Prompt: The material below contains a line with "The image size is (794, 420)." and a line with "Given: Click the Italy flag icon". Copy exactly those two lines and all lines between them.

Information provided:

= Beginning of Section =

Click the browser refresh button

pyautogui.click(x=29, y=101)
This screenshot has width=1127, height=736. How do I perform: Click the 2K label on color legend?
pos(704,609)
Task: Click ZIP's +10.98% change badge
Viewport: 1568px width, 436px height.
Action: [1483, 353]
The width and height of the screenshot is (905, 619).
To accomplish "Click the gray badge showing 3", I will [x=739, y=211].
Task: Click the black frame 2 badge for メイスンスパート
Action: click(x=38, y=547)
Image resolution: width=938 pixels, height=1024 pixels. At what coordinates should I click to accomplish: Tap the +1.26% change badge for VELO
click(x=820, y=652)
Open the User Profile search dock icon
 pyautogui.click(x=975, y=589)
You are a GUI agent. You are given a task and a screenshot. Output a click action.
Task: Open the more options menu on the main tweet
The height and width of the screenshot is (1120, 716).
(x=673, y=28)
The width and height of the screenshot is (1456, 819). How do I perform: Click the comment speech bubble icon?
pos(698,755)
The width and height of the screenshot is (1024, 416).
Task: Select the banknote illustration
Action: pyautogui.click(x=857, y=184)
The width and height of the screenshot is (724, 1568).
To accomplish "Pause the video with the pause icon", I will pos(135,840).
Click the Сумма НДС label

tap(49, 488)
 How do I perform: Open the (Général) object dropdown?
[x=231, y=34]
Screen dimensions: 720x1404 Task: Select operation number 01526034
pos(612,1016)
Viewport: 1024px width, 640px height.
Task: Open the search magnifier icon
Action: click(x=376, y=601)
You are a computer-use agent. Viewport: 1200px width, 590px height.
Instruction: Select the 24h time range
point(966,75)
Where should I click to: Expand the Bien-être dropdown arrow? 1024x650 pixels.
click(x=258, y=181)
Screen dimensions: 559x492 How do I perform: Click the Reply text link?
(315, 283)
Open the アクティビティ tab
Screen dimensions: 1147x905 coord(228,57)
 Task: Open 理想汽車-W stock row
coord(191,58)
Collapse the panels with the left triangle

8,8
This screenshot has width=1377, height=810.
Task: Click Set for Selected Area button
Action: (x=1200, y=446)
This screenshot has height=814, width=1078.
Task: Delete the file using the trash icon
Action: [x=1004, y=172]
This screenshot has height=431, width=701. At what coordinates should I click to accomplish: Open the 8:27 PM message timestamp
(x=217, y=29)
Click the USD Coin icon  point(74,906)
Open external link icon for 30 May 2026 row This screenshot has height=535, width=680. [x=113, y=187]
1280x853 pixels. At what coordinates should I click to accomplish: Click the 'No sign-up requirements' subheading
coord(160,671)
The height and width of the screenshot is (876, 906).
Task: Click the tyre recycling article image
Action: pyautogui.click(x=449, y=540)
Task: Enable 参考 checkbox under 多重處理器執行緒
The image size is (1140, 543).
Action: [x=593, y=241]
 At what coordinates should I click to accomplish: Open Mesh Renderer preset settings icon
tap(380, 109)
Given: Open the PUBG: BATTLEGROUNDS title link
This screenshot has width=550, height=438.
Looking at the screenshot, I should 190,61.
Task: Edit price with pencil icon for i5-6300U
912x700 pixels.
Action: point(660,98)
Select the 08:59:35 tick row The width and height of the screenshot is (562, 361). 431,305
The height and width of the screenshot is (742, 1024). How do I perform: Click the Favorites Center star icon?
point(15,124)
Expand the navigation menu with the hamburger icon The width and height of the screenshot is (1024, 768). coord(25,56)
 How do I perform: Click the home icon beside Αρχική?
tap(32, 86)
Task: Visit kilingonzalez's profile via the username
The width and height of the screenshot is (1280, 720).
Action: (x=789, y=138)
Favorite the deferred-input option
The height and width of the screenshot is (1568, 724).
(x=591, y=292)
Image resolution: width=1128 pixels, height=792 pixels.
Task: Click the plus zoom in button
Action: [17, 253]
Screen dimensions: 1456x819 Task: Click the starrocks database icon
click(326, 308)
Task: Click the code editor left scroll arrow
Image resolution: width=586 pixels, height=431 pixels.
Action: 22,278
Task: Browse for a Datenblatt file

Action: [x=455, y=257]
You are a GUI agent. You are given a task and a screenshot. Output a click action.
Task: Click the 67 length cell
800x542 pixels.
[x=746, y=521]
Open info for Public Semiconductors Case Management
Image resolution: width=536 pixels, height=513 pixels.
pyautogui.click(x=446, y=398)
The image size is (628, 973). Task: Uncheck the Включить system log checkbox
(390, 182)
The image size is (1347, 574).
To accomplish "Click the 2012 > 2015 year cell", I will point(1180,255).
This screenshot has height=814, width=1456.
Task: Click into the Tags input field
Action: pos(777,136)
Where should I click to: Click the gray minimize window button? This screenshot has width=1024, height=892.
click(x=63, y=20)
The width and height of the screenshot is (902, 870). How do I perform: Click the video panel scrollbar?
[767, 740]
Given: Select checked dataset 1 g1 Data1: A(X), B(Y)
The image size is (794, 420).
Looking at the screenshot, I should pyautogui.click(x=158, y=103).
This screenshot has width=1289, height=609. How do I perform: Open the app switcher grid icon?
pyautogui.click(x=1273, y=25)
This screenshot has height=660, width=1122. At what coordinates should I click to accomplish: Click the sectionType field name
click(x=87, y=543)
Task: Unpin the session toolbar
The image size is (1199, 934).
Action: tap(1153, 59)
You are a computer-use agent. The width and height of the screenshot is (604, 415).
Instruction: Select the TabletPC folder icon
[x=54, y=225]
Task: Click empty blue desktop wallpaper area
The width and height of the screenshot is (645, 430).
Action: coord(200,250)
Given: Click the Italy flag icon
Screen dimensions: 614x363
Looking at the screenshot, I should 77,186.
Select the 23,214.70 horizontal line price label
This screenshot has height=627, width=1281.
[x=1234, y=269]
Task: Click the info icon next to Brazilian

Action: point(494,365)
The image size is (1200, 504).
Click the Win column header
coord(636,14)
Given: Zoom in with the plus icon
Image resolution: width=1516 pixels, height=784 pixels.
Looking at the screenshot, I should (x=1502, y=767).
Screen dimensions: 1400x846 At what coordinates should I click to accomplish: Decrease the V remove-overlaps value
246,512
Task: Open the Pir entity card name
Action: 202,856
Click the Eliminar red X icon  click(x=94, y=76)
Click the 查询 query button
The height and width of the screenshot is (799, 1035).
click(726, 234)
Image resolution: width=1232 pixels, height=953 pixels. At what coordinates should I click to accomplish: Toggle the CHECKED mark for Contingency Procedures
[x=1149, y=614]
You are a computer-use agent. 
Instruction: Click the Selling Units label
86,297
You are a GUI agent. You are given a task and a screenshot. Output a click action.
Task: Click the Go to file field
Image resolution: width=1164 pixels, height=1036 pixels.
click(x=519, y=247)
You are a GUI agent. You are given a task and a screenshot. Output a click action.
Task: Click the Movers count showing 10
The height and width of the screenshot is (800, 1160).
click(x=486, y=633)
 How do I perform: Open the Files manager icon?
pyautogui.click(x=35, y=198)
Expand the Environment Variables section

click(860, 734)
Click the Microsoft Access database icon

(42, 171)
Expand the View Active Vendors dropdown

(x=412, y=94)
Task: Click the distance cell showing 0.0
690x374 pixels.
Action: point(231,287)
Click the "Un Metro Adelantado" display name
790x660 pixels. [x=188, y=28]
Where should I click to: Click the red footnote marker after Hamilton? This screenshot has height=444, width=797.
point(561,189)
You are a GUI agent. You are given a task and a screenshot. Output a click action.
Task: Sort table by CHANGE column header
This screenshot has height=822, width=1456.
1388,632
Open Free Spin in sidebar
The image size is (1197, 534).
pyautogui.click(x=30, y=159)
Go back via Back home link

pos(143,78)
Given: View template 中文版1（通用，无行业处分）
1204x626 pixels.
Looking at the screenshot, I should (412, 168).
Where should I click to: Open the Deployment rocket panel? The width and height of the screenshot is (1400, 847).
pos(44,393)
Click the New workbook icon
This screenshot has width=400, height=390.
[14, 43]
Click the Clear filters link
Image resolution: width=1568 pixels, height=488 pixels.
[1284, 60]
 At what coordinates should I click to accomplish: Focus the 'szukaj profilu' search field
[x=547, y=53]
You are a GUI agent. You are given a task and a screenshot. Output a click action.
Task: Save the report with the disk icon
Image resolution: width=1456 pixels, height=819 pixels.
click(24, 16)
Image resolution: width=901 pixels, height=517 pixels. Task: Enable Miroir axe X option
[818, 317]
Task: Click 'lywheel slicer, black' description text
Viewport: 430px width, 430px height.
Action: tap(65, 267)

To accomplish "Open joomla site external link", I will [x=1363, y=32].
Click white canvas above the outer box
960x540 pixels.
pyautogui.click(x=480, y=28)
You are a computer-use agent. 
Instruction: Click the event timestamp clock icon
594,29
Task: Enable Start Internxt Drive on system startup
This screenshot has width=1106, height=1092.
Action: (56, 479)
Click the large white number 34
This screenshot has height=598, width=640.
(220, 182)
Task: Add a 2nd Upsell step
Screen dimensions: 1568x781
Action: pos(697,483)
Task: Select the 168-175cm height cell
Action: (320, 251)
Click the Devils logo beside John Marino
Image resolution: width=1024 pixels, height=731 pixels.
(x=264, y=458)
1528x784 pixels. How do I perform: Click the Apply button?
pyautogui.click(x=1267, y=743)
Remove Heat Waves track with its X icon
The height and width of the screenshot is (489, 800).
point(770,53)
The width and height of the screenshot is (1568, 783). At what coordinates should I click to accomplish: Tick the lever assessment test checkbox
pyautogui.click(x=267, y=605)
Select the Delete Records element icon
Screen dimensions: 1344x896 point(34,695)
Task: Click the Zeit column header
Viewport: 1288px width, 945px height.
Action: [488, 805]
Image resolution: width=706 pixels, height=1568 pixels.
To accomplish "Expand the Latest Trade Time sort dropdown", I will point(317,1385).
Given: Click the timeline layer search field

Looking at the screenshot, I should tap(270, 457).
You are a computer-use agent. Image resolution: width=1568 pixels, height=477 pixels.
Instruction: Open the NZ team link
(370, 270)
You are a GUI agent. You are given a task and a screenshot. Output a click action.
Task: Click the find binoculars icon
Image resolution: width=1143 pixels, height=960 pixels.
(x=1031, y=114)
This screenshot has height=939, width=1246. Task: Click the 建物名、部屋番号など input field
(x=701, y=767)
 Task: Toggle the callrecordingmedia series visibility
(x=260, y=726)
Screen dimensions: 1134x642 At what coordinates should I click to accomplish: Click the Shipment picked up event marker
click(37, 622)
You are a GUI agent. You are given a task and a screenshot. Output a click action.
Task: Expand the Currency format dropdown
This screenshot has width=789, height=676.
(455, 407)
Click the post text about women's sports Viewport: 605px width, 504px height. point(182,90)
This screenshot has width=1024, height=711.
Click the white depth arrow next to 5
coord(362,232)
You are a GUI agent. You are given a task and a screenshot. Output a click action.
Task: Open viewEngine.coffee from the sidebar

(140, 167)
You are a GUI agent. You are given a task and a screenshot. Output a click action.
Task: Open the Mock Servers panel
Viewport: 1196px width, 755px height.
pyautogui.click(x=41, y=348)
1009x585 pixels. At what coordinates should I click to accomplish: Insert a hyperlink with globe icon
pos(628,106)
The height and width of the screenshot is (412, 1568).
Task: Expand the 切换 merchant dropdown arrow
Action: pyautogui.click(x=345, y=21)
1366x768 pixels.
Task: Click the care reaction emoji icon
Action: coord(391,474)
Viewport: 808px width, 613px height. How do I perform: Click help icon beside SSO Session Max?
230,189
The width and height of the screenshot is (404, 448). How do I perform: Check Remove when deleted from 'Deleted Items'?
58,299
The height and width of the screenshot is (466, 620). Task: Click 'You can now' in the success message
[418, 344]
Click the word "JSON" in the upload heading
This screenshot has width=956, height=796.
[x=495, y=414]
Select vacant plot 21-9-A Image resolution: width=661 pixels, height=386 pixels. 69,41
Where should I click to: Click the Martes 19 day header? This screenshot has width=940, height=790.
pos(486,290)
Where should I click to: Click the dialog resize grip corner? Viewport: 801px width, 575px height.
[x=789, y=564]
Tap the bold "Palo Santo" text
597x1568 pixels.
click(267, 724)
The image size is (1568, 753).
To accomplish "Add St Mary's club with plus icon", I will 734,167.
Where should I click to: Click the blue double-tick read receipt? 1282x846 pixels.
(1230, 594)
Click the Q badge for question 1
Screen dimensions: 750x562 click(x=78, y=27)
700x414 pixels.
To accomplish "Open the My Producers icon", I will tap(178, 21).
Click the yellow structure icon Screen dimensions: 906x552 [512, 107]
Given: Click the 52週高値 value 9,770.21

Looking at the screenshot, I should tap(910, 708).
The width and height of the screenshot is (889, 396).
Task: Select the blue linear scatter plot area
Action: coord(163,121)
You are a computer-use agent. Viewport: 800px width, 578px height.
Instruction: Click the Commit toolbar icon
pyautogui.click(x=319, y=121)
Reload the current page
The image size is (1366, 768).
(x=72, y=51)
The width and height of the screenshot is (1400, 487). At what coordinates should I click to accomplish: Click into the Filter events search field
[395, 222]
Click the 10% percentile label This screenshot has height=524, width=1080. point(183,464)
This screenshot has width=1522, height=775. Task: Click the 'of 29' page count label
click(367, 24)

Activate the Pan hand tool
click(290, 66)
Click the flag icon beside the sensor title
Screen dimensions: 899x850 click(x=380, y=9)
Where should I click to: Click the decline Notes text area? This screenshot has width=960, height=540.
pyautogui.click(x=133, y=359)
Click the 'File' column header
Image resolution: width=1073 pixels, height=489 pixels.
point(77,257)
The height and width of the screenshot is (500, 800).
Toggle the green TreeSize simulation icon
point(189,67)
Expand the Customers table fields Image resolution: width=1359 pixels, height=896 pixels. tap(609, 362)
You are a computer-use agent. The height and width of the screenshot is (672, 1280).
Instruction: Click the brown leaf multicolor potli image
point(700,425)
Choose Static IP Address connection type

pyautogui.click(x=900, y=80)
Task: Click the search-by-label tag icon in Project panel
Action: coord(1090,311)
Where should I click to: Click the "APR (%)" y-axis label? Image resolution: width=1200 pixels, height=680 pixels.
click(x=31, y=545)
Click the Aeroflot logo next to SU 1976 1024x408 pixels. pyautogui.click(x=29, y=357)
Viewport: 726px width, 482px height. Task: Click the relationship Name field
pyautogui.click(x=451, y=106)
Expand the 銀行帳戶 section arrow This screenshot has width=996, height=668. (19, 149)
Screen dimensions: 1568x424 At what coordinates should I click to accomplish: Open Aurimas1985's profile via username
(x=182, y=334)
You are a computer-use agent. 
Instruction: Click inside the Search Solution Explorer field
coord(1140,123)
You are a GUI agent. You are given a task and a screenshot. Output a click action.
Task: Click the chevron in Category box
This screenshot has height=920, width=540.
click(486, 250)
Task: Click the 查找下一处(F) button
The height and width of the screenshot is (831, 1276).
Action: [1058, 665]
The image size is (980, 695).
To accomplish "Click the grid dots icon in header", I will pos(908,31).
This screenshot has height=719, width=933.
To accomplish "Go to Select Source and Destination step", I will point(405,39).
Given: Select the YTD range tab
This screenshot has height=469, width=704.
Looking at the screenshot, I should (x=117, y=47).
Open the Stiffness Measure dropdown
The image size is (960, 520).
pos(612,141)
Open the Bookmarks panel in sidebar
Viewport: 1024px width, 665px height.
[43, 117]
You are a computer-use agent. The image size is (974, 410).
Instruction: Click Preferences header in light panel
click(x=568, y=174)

= End of Section =

Solution for this task:
The image size is (794, 420).
Looking at the screenshot, I should pyautogui.click(x=158, y=103).
This screenshot has width=1289, height=609. How do I perform: Open the app switcher grid icon?
pyautogui.click(x=1273, y=25)
This screenshot has height=660, width=1122. At what coordinates should I click to accomplish: Click the sectionType field name
click(x=87, y=543)
Task: Unpin the session toolbar
The image size is (1199, 934).
Action: tap(1153, 59)
You are a computer-use agent. The width and height of the screenshot is (604, 415).
Instruction: Select the TabletPC folder icon
[x=54, y=225]
Task: Click empty blue desktop wallpaper area
The width and height of the screenshot is (645, 430).
Action: coord(200,250)
Given: Click the Italy flag icon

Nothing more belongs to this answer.